La despedida de Gustavo Quinteros del cargo de entrenador de Independiente acaparó todas las portadas, pero el adiós del DT no es lo único determinante en el presente Rojo tras ser goleado y eliminado de la Copa Argentina por Atlético Tucumán en Rosario.
Junto al ciclo del técnico campeón con Vélez también termina una era, iniciada tras el adiós de Hugo Moyano como máximo dirigente de la institución y el arribo del fallido ciclo de Fabián Doman.
El alejamiento inmediato del conductor de televisivo de la CD fue el primer paso de una serie de desaciertos que continuó con la llegada consensuada de Néstor Grindetti, en el primer momento con disponibilidad reducida por sus compromisos políticos en Lanús. Lo que terminó en cancha de Newell’s el miércoles por la noche no fue sólo el ciclo de Quinteros en el banco de suplentes, sino de toda la comisión directiva actual.

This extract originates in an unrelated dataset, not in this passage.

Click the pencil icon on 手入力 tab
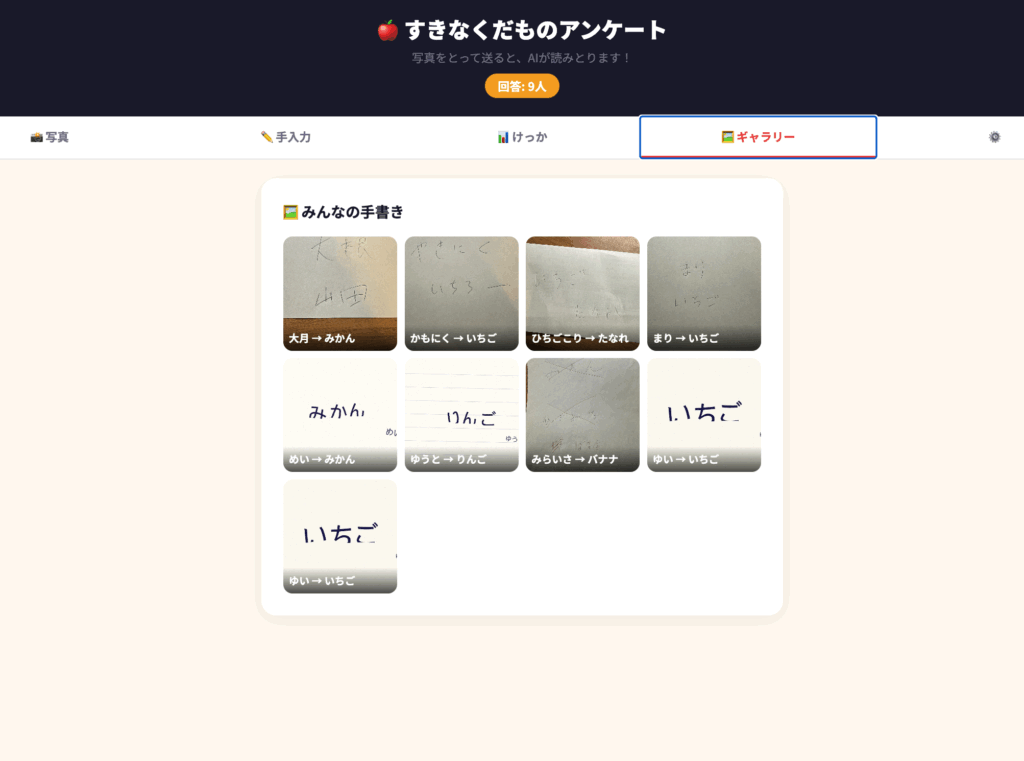The image size is (1024, 761). 266,137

En diciembre, el club deberá llamar a asamblea para renovar autoridades. Voces opositoras pretenden adelantar esa convocatoria, entendiendo que ya no hay margen de recomponer nada y es imperioso tomar un nuevo rumbo.
No siempre los mejores nombres
Las malas campañas del equipo tuvieron entrenadores de todo tipo durante la actual gestión: Leandro Stilittano, Ricardo Zielinski, Julio Vaccari y el propio Quinteros. La secuencia de la actual directiva también incluyó el arribo desesperado de Carlos Téves para terminar encausando un año que olía a complicaciones con la permanencia en la Liga Profesional.
El caldo de cultivo que es una parte de Avellaneda ya no tolera nada. La pacífica convivencia con la Barra Brava está más emparentada a acuerdos lejos de las tribunas que ha conformismo por el presente futbolístico y el comportamiento bajo protesta del socio parece condicionado a la patrulla de los violentos por todos los sectores del Libertadores de América.
Con todo ese contexto, el nombre del ex tenista Gastón Gaudio vuelve a asomar como un faro en la renovación. El Gato tiene en contra su perfil privatizador alimentado por su cercanía a los fondos árabes, pero en medio de todo el caos surge como una voz nueva.
Ante la consulta, el ganador de Roland Garros no negó su interés. No es la primera vez que coquetea con esa posibilidad, surgida a partir de su fanatismo por Independiente.